Reviews here from Bachtrack and opera today.


Magic at the Met

And the Met production screens on Monday, June 29 (from 9.30am to next day 8.30 am) our time.

It's a 2004 staging by Julie Taymor, deservedly famous. More animal puppets, more stars and colour, but very differently used. It offers a dream world of music and colour that Bachtrack reported ‘has aged beautifully despite (or maybe because of) lacking all the electronic visual effects that are de rigueur today.’

The Met’s production also brought a new star – South African Golda Schultz playing Pamina. (This production made it to Sydney in 2012 – different cast, of course!)

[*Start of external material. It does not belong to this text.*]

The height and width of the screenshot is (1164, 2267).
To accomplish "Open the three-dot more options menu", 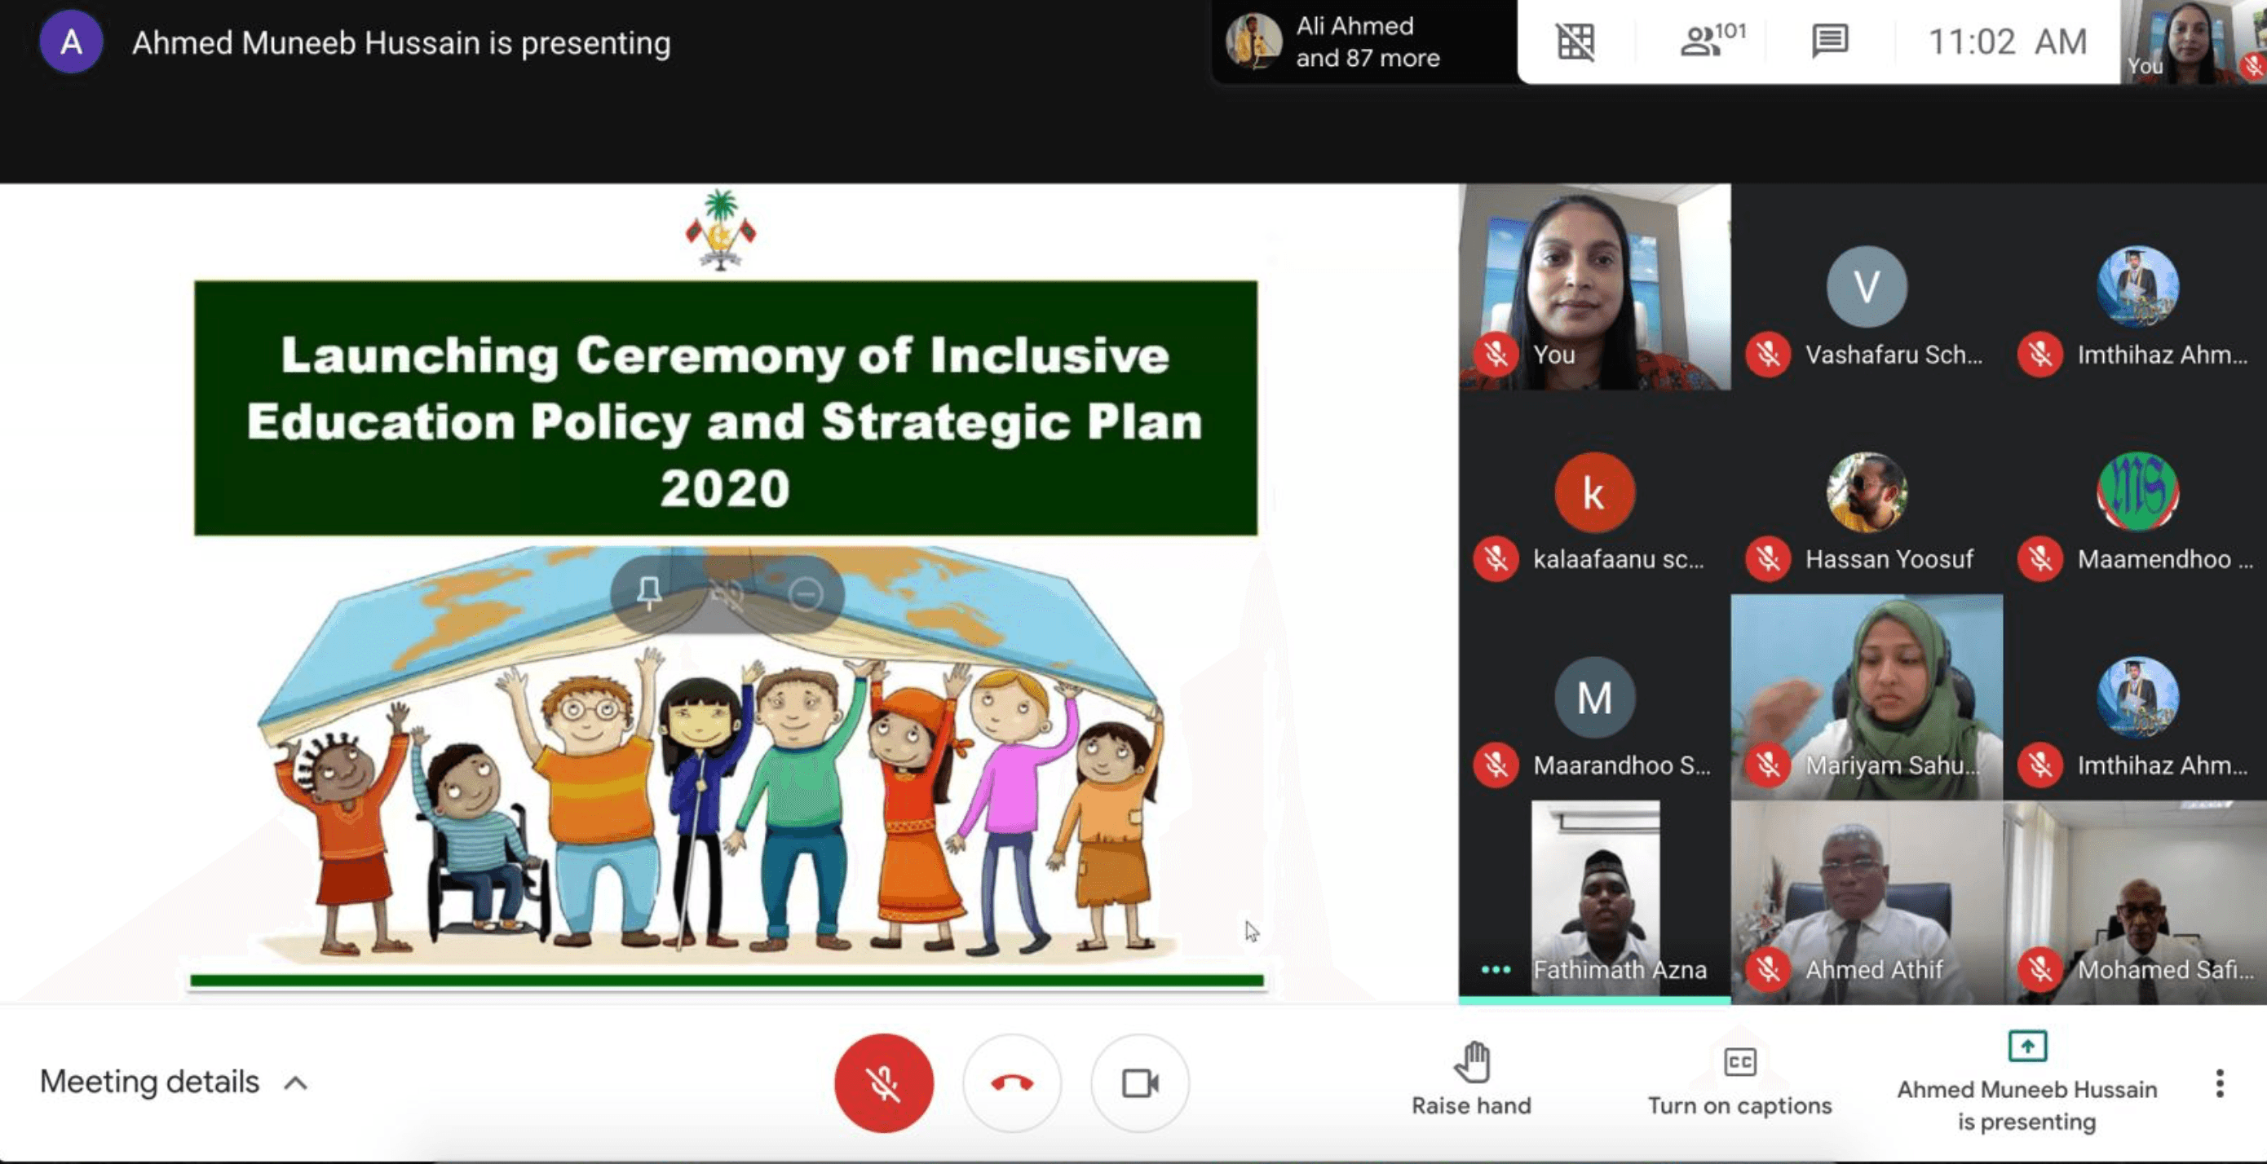I will coord(2219,1083).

Papageno and birds at the Met

Both productions were very well received, and the comparison will be interesting – and gives us time to consider what on earth Mozart was doing with this bizarre and beautiful opera. This reviewer's comments about the Taymor production would fit both:


‘Mozart dazzles and delights, and while he has your attention, he slips in something that seems both profound and universal, often enlightening, sometimes devastating. Die Zauberflöte is unsurpassed in this regard, and that is why this production is irreplaceable. It honors Mozart by completely indulging in all the things the composer, and his essential collaborator Emanuel Schikaneder, used to entertain: the magic, the wild beasts, the priests, the mixing of theatrical parts and virtuoso singing, and of course the triumph of love. By doing that, it gives greater meaning and impact to the opera’s messages about humanism and Enlightenment values. While clearly manifest, the more serious overall themes charm in direct proportion to the entertainment that surrounds them.'

Charles Castronovo as Tamino in Mozart's "The Magic Flute.